WE WON!!

 

The Sierra Club backed local referendum in Polk County to restart funding for the environmental lands funding was decisively approved Tuesday by voters.

The victory, by a 58 percent to 41 percent majority, occurred despite opposition by the Polk County Republican Party, which prevailed in statewide races.

The referendum, which went to the ballot on a 3-2 County Commission vote, will allow the purchase of additional lands to fill gaps that were not addressed from funding voters approved in 1994 to establish the Polk County Environmental Lands program.

The margin was decisive, unlike the 51-49 percent margin in 1994.

The win occurred despite a recommendation by the Polk County Republican Party to ask party members, whose numbers have surged in recent years, to vote against the referendum.

However, the grassroots effort launched by a group called Polk Forever, whose members included Ancient Islands Sierra Group activists, heard from residents concerned about the destruction of native habitat to make way for the development of sprawling subdivisions in a county whose population is projected to increase to 1 million residents in the next 20 years.

Now that the referendum has passed, the hard work will begin to attract willing landowners to sign up to participate in the program when funding becomes available beginning in the 2023-24 fiscal year.

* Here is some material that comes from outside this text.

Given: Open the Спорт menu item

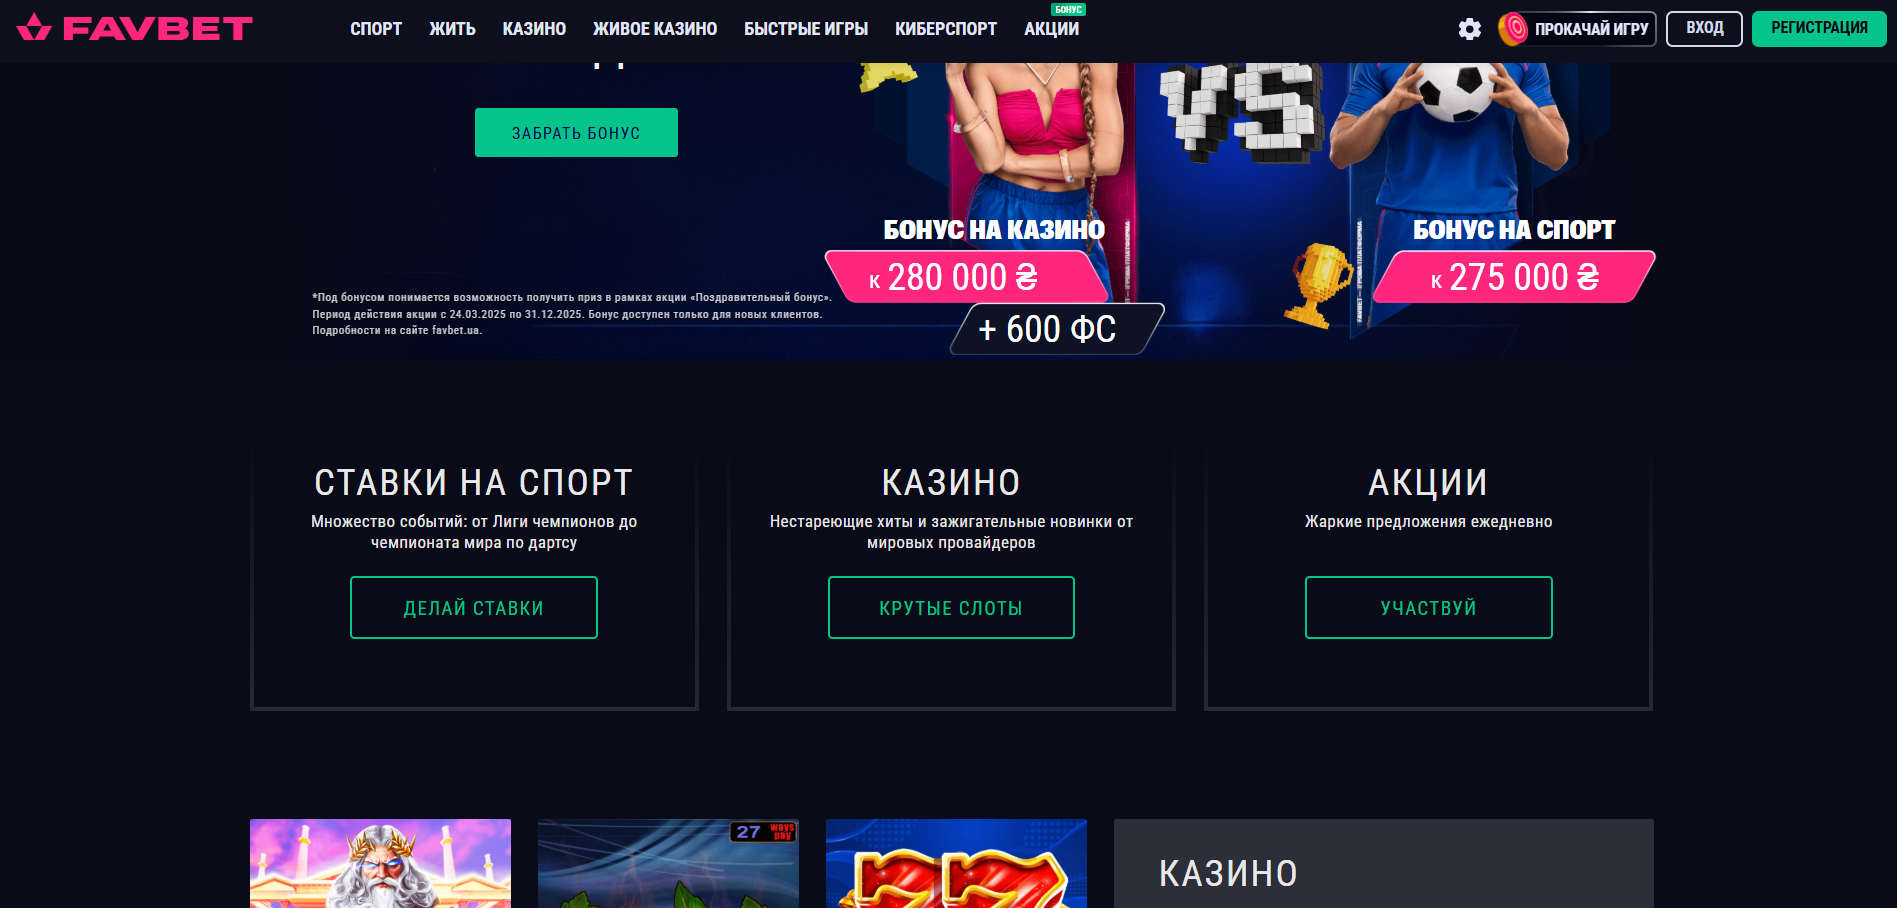Looking at the screenshot, I should [x=376, y=29].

The effort focused on four key areas: the Green Swamp in northern Polk, which is the headwaters of the Hillsborough, Ocklawaha, Peace and Withlacoochee rivers, the high point of the Floridan Aquifer and a hub for a statewide network of wildlife corridors; the Peace River, which connects to the Charlotte Harbor Estuary and is a major wildlife and recreational corridor; the Lake Wales Ridge, which is a network of prehistoric desert islands that is the home of plant and animal species found nowhere else on the planet and the Upper Kissimmee River Basin, which is the headwaters of the Everglades and a mosaic of habitats vital for the protection of a number of rare an endangered species.

The program would be open to willing sellers who would either seek to sell their property outright or to sell development rights under a conservation easement that would allow the property to remain in private ownership but restrict future development.

All proposed purchases would be a reviewed by a committee appointed by the County Commission that would submit its recommendation to the commission.

All purchases will require County Commission approval.

Polk was one of five Florida counties with environmental land referendums on the ballot Tuesday .

Voters in Alachua, Brevard, Indian River and Nassau counties were also deciding on this issue.

Preliminary results in those counties Tuesday evening showed those measures passing by comfortable margins

Posted in Group Conservation Issues.